Vous êtes passé de simple dessinateur à auteur complet. Est-ce que vous avez appris le métier de scénariste sur le tas ou est-ce que vous avez suivi une formation particulière?
Je connais plein de scénaristes et il n’y a pas un seul d’entre eux qui a suivi une formation de scénariste. L’écriture est une envie, une passion, un désir énorme. Par contre, c’est vrai qu’il y a une certaine technique qui s’apprend au fur et à mesure. Cela se fait en parlant avec d’autres scénaristes et en découvrant leur approche du métier, qui est à chaque fois différente. Moi, j’ai appris ce métier petit à petit. Je me sens en formation permanente. Et ça, c’est vraiment très intéressant pour un auteur.
Qu’est-ce qui vous prend le plus de temps? L’écriture du scénario ou le dessin?
C’est un ensemble. Il y a parfois le Jordi dessinateur qui prend le dessus, et à d’autres moments c’est le Jordi scénariste. Il y a un vrai dialogue qui s’installe entre ces deux parties de moi.
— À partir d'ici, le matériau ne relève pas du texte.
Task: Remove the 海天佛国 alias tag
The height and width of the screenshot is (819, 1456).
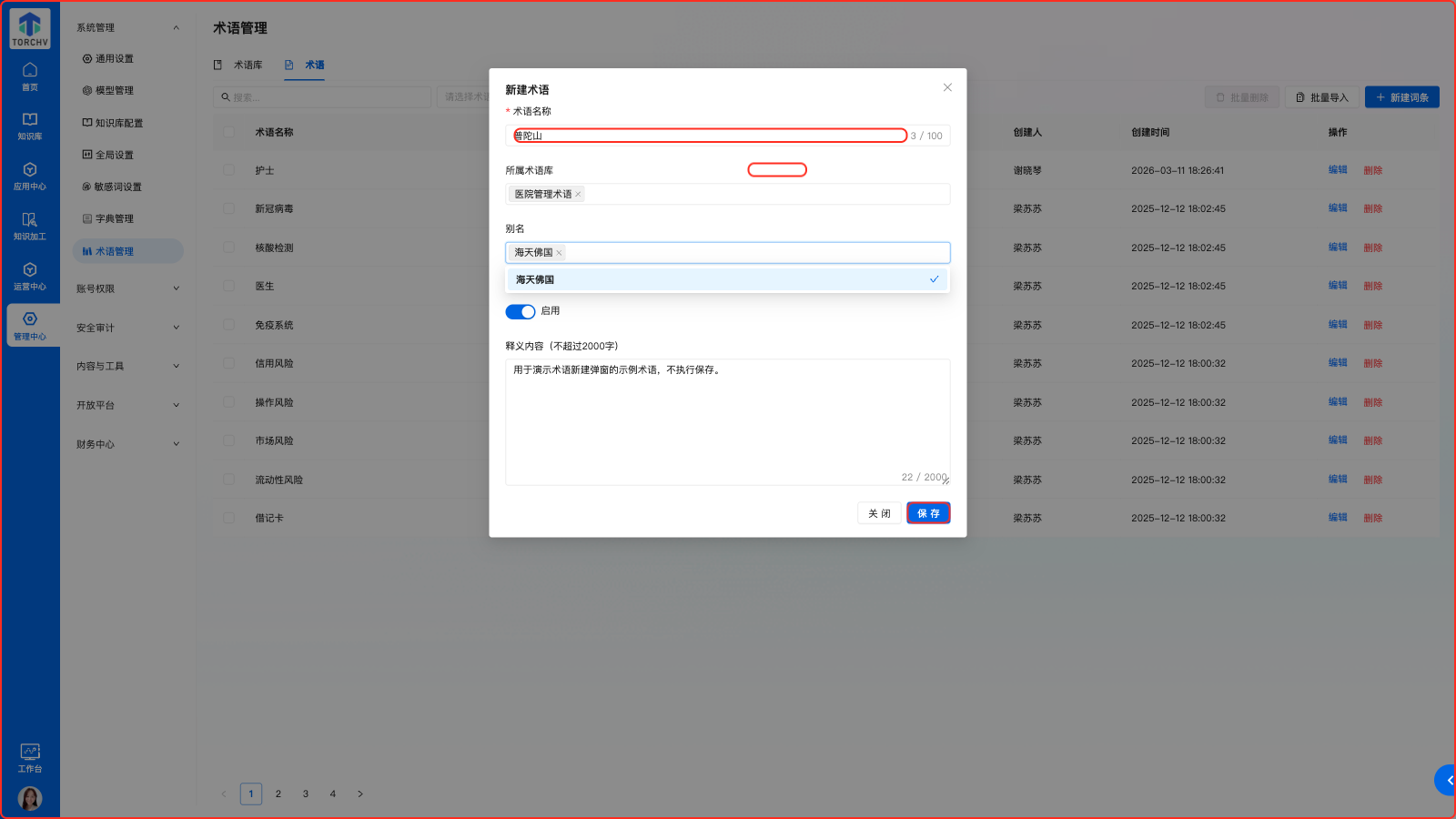Action: point(559,253)
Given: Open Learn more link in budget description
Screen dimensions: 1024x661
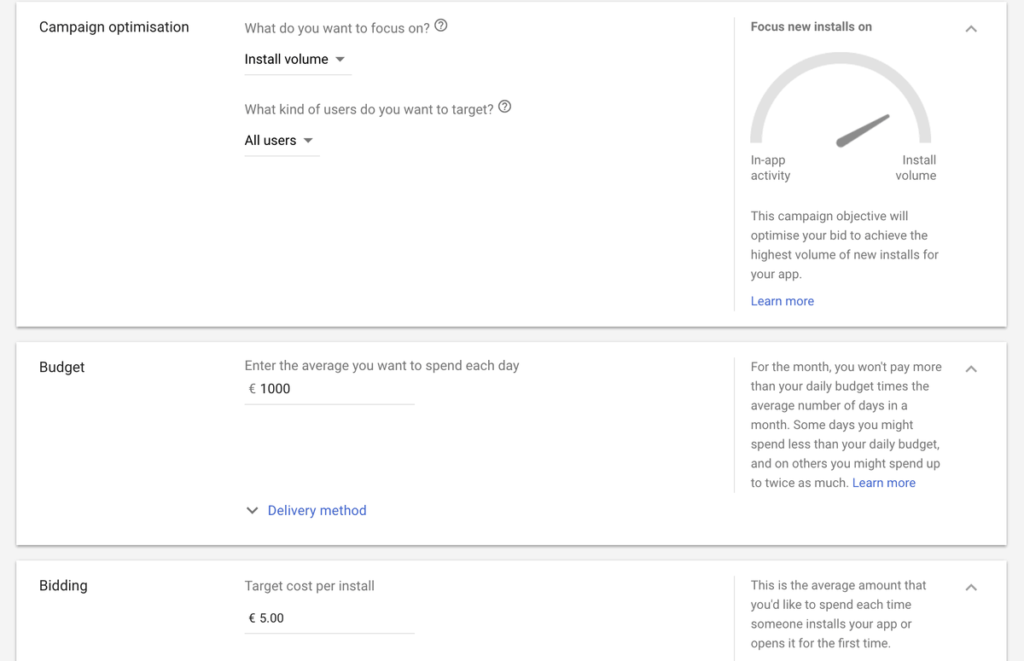Looking at the screenshot, I should pyautogui.click(x=884, y=483).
Ce que je constate en revanche, c’est que je parle de plus en plus de scénario et de moins en moins de dessin. Malgré tout, le fait d’être dessinateur reste extrêmement important pour moi. Je me sens dessinateur. Qu’est-ce que j’ai envie de dessiner? Qu’est-ce que j’ai envie vraiment d’exprimer dans mes planches? Ce sont des questions qui continuent à m’occuper énormément.
En parlant de dessin, j’ai l’impression qu’il y a encore davantage de dynamisme et de mouvement dans cet album, avec un côté un peu Christophe Blain par moments…
Ah oui peut-être. Je me permets sans doute davantage de choses que par le passé. Je suis comme un explorateur. Je découvre des nouveaux trucs graphiques à chaque album et je m’amuse à jouer avec.
Vous avez déjà signé deux tomes consacrés à votre psychiatre Eva Rojas. Est-ce que du coup, on peut parler d’une série? Etes-vous en train de travailler sur un tome 3?
Il faut d’abord laisser le temps au tome 2 de sortir! Pour moi, chaque album est comme une ascension du Mont Everest. Et là, je viens à peine de redescendre de la montagne. J’ai un respect énorme pour chaque album individuellement, je ne veux donc pas tous les mettre dans le même panier. J’ai besoin d’entamer une réflexion profonde pour trouver les bonnes idées pour un nouvel album et je veux prendre le temps nécessaire pour pouvoir le faire. Et ça, ce n’est jamais gagné. Je viens de finir le deuxième tome. Je crois que j’ai fait de mon mieux. Là, je travaille sur des plus petits projets qui vont me permettre de me détendre un peu, d’élargir mon champ de vision. Ce n’est que d’ici quelques mois que je prendrai le temps de m’attaquer à mon prochain album long.